Requirement: Go through the lines below and retype each one exactly.

-------- Data to process --------

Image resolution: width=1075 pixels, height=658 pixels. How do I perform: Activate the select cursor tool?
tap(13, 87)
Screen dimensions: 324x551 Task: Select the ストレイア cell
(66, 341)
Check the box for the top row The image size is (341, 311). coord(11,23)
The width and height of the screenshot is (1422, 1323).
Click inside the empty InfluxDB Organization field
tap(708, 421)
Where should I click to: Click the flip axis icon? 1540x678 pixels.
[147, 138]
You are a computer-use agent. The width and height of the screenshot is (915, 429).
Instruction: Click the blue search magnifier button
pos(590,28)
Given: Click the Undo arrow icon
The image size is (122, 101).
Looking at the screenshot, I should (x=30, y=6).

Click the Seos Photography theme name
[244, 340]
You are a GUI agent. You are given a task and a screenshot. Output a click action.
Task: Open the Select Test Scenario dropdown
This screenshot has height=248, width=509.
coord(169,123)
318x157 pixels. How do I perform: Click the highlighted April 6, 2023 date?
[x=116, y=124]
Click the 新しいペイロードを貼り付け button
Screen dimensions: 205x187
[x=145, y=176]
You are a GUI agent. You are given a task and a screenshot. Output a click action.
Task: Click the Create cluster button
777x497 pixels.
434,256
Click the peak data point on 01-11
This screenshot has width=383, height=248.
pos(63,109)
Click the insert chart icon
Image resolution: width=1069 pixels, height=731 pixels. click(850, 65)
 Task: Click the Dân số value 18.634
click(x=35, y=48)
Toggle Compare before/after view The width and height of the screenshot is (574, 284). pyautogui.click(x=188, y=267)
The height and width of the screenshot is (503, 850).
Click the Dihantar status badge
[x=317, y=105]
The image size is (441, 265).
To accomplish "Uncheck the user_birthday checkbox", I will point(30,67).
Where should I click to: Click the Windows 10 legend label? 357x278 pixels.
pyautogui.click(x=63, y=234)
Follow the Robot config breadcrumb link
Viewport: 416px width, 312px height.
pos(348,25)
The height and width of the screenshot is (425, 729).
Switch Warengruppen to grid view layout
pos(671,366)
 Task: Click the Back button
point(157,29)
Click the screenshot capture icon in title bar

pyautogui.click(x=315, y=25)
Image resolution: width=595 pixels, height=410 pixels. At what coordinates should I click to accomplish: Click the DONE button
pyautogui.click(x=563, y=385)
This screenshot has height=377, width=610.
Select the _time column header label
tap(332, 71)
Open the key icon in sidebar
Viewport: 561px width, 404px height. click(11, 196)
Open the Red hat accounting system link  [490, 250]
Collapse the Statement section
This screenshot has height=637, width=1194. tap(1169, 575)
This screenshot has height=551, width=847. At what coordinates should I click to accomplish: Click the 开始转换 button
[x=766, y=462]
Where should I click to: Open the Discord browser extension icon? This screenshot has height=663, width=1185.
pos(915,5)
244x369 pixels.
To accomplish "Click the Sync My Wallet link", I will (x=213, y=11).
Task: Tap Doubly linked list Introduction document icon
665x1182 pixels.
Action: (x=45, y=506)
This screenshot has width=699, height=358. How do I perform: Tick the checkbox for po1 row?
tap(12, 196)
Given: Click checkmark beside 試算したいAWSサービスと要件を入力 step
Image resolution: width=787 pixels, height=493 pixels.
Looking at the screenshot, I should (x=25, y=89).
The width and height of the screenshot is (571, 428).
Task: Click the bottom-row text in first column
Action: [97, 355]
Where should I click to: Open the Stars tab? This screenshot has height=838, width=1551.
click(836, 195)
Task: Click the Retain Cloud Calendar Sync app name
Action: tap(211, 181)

--------

Response box:
Image resolution: width=1075 pixels, height=658 pixels. How do I perform: Activate the select cursor tool?
tap(13, 87)
Screen dimensions: 324x551 Task: Select the ストレイア cell
(66, 341)
Check the box for the top row The image size is (341, 311). coord(11,23)
The width and height of the screenshot is (1422, 1323).
Click inside the empty InfluxDB Organization field
tap(708, 421)
Where should I click to: Click the flip axis icon? 1540x678 pixels.
[147, 138]
You are a computer-use agent. The width and height of the screenshot is (915, 429).
Instruction: Click the blue search magnifier button
pos(590,28)
Given: Click the Undo arrow icon
The image size is (122, 101).
Looking at the screenshot, I should (x=30, y=6).

Click the Seos Photography theme name
[244, 340]
You are a GUI agent. You are given a task and a screenshot. Output a click action.
Task: Open the Select Test Scenario dropdown
This screenshot has height=248, width=509.
coord(169,123)
318x157 pixels. How do I perform: Click the highlighted April 6, 2023 date?
[x=116, y=124]
Click the 新しいペイロードを貼り付け button
Screen dimensions: 205x187
[x=145, y=176]
You are a GUI agent. You are given a task and a screenshot. Output a click action.
Task: Click the Create cluster button
777x497 pixels.
434,256
Click the peak data point on 01-11
This screenshot has width=383, height=248.
pos(63,109)
Click the insert chart icon
Image resolution: width=1069 pixels, height=731 pixels. click(850, 65)
 Task: Click the Dân số value 18.634
click(x=35, y=48)
Toggle Compare before/after view The width and height of the screenshot is (574, 284). pyautogui.click(x=188, y=267)
The height and width of the screenshot is (503, 850).
Click the Dihantar status badge
[x=317, y=105]
The image size is (441, 265).
To accomplish "Uncheck the user_birthday checkbox", I will point(30,67).
Where should I click to: Click the Windows 10 legend label? 357x278 pixels.
pyautogui.click(x=63, y=234)
Follow the Robot config breadcrumb link
Viewport: 416px width, 312px height.
pos(348,25)
The height and width of the screenshot is (425, 729).
Switch Warengruppen to grid view layout
pos(671,366)
 Task: Click the Back button
point(157,29)
Click the screenshot capture icon in title bar

pyautogui.click(x=315, y=25)
Image resolution: width=595 pixels, height=410 pixels. At what coordinates should I click to accomplish: Click the DONE button
pyautogui.click(x=563, y=385)
This screenshot has height=377, width=610.
Select the _time column header label
tap(332, 71)
Open the key icon in sidebar
Viewport: 561px width, 404px height. click(11, 196)
Open the Red hat accounting system link  [490, 250]
Collapse the Statement section
This screenshot has height=637, width=1194. tap(1169, 575)
This screenshot has height=551, width=847. At what coordinates should I click to accomplish: Click the 开始转换 button
[x=766, y=462]
Where should I click to: Open the Discord browser extension icon? This screenshot has height=663, width=1185.
pos(915,5)
244x369 pixels.
To accomplish "Click the Sync My Wallet link", I will (x=213, y=11).
Task: Tap Doubly linked list Introduction document icon
665x1182 pixels.
Action: (x=45, y=506)
This screenshot has width=699, height=358. How do I perform: Tick the checkbox for po1 row?
tap(12, 196)
Given: Click checkmark beside 試算したいAWSサービスと要件を入力 step
Image resolution: width=787 pixels, height=493 pixels.
Looking at the screenshot, I should (x=25, y=89).
The width and height of the screenshot is (571, 428).
Task: Click the bottom-row text in first column
Action: [97, 355]
Where should I click to: Open the Stars tab? This screenshot has height=838, width=1551.
click(836, 195)
Task: Click the Retain Cloud Calendar Sync app name
Action: tap(211, 181)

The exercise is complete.